Some of my favs-"Why Beautiful People Have More Daughters" by Miller and Kanazawa 2007-great examples for explaining Evolutionary perspective, "Outliers" by Gladwell 2008-adds depth to statistics, "Blink" by Gladwell 2005 for Cognition and "The Brain That Changes Itself" by Doidge 2007-Neuroscience and brain plasticity

JT Carlton said...

Gladwell's "Blink" is a must read. It has many applications to the cognition chapter and my students enjoy his writing style.

Anonymous said...

I second the endorsement of all of the Malcolm Gladwell books. His latest release, "What the Dog Saw" is a compilation of several of his NY Times articles.

Riki Koenigsberg said...

An older book that I find makes brain topics more interesting for the students is "The Man Who Mistook His Wife for a Hat and Other Tales", by Oliver Sacks.
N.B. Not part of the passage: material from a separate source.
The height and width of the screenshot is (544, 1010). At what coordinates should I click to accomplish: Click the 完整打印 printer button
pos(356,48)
He is a neurologist who describes cases studies in a very interesting wasy.

Riki Koenigsberg

Anonymous said...

I really enjoy Erich Fromm's "The Art of Loving" and Viktor Frankl's "Man's Search for Meaning."

Anonymous said...

I really enjoyed Psychology in Context by Sattler/Shabatay. Great stories that students relate to. Each story list psychological concepts and questions are at the end of each story.


Dave Cullen said...

Thanks again for including my book, Columbine.
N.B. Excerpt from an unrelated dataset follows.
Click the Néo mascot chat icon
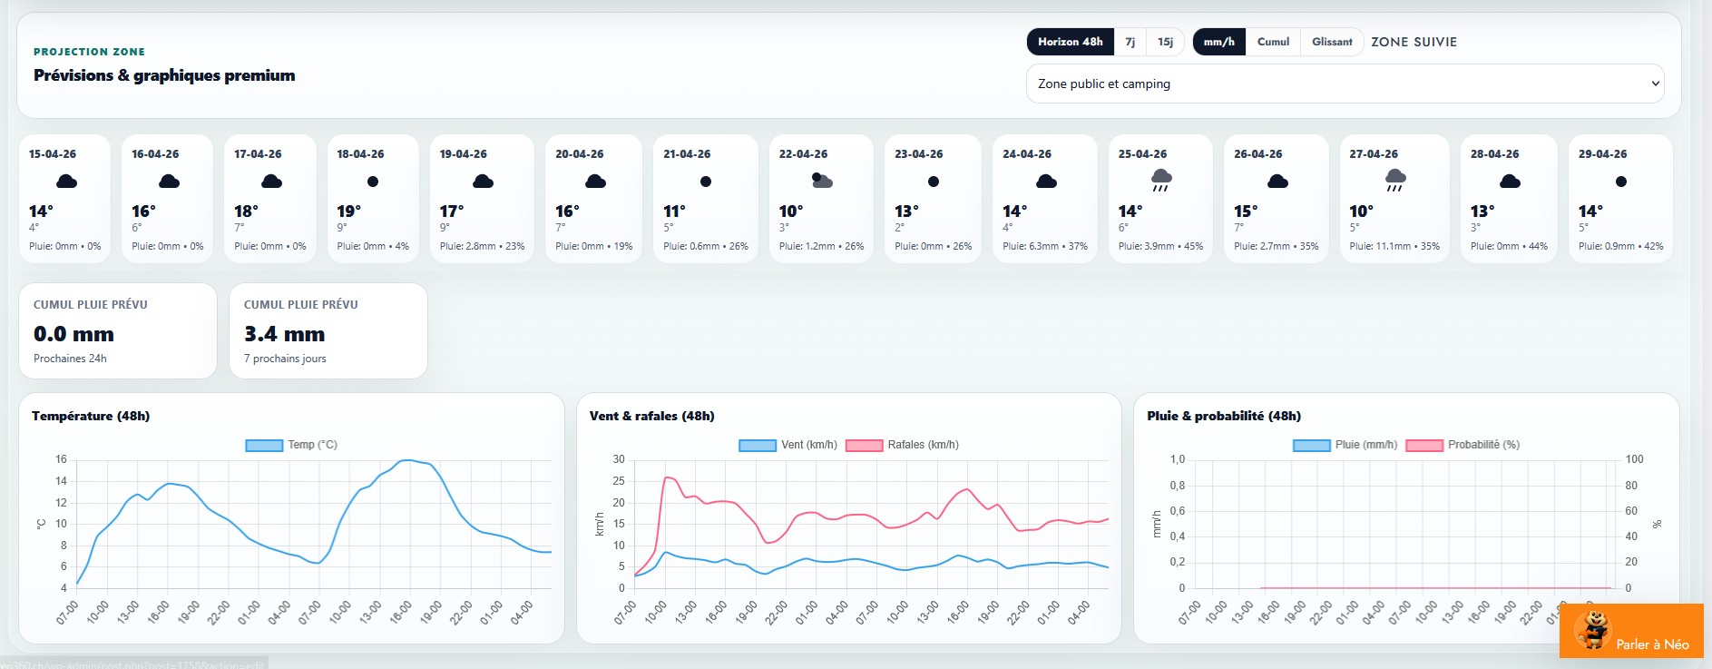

I have also read and loved my colleague Ashley Merryman's NurtureShock. Now I have a lot more reading to do. I can't wait to read How We Decide and Positivity.
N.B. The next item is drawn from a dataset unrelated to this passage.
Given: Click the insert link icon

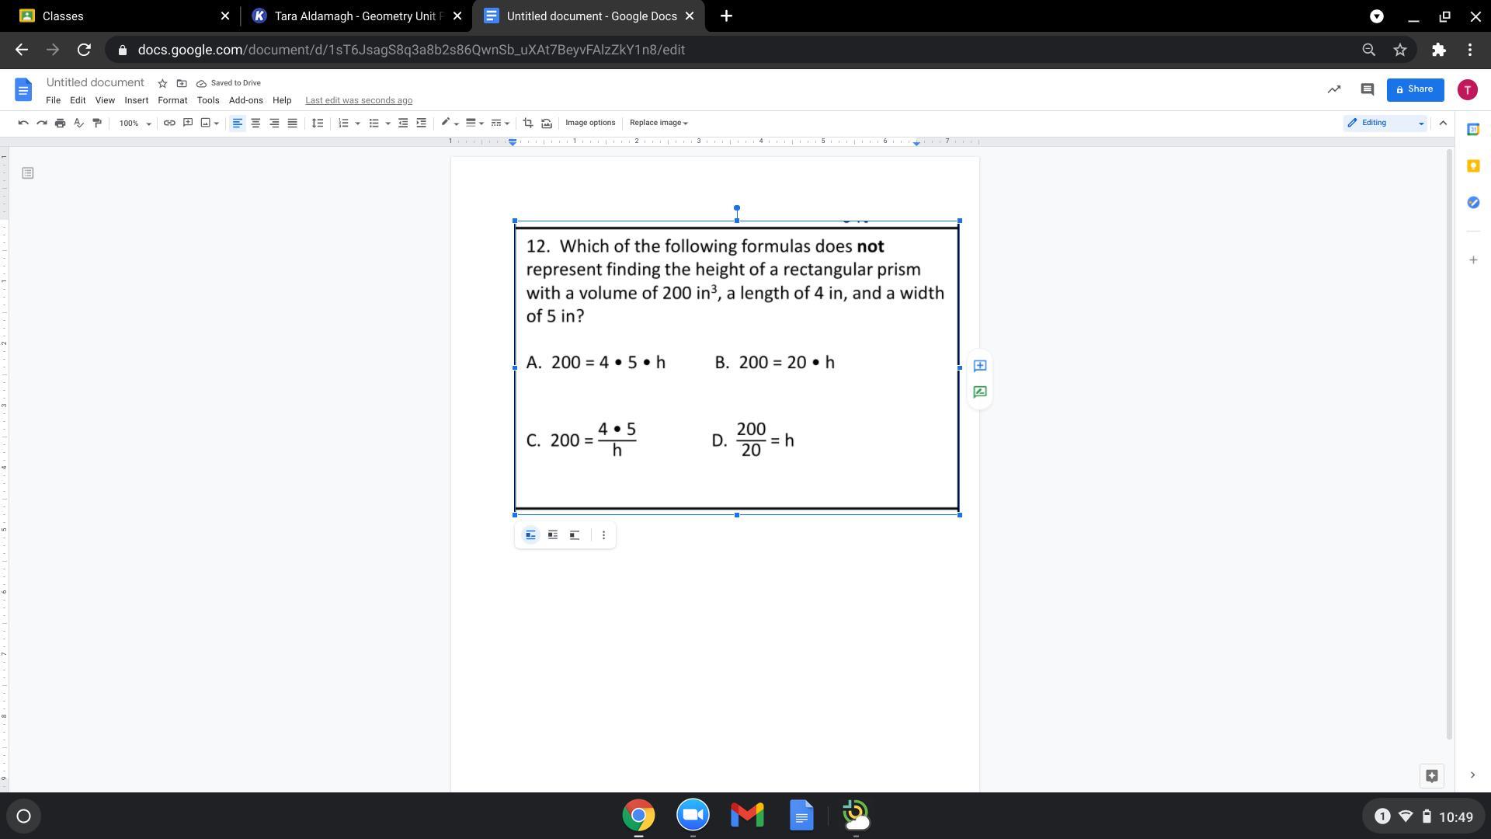Looking at the screenshot, I should click(169, 123).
This year, you might look for two books on the brain by David Eagleman, a neuroscientist at Baylor med school in Houston--one from Oxford Press and one from Pantheon. I met him at the Texas Book Fest and he is brilliant. And his book "Sum: Forty Tales from the Afterlives" was my favorite of this year. (He writes fiction, too. That, I must admit, makes me envious.)

Anonymous said...

I second "The Man Who Mistook his Wife for a Hat." Each study is attention-grabbing, and makes it an easy read.

Anonymous said...

My students have enjoyed reading sections from

When The Air Hits Your Brain by Dr. Frank Vertosick

From the description:
Rule One for the neurologist in residence: "You ain't never the same when the air hits your brain." In this fascinating book, Dr. Frank Vertosick brings that fact to life through intimate portraits of patients and unsparing yet gripping descriptions of brain surgery. His section on doing his residency in the Mental Illness ward is great.

Dr. Brent Kidder

Kristin Whitlock said...

The first book that came to mind is "The Lucifer Effect: Understanding How Good People Turn Evil" by Philip Zimbardo. In this book, Dr. Zimbardo presents his case of the impact of stiuational variables on behavior, describes his "Prison study" in incredible and compelling detail, ties such forces to today's world, and explains how we can all become heroes. A great read!

Rachael Peterson said...

"The Female Brain" by Louann Brizendine is by far the best book I have read recently. I can't keep it on the shelf in my classroom because my students consistently check it out and very often end up buying their own copy. They have formed their own discussion groups and are eagerly awaiting release of "The Male Brain" March 10th.

Anonymous said...

Hello! I discovered an author named Anthony De Mello. He was a psychologist, a catholic priest, and a spiritual teacher. I've recently read his book "Awareness," and he really challenges the type of behavior that most people consider "normal" and brings up a lot of mind opening matters. The book has a very unusual mix of psychology and spirituality.

Sherry said...

I also really enjoyed "the man who mistook his wife a for hat and other tales" and Psychology and the Simpsons. I have my students pick any non-fiction to read, evaluate, and report on for thier final exam. We do an informal presentation (why you should/shouldn't read this book). It has been very eye opening for students to see all that is out there.

Anonymous said...

"Vision and Art: The Biology of Seeing" by Margaret Livingstone is a beautiful, not-overly scientific book I use during the sensation & perception unit. Her explanation of why the Mona Lisa is so mysterious connects the dots nicely.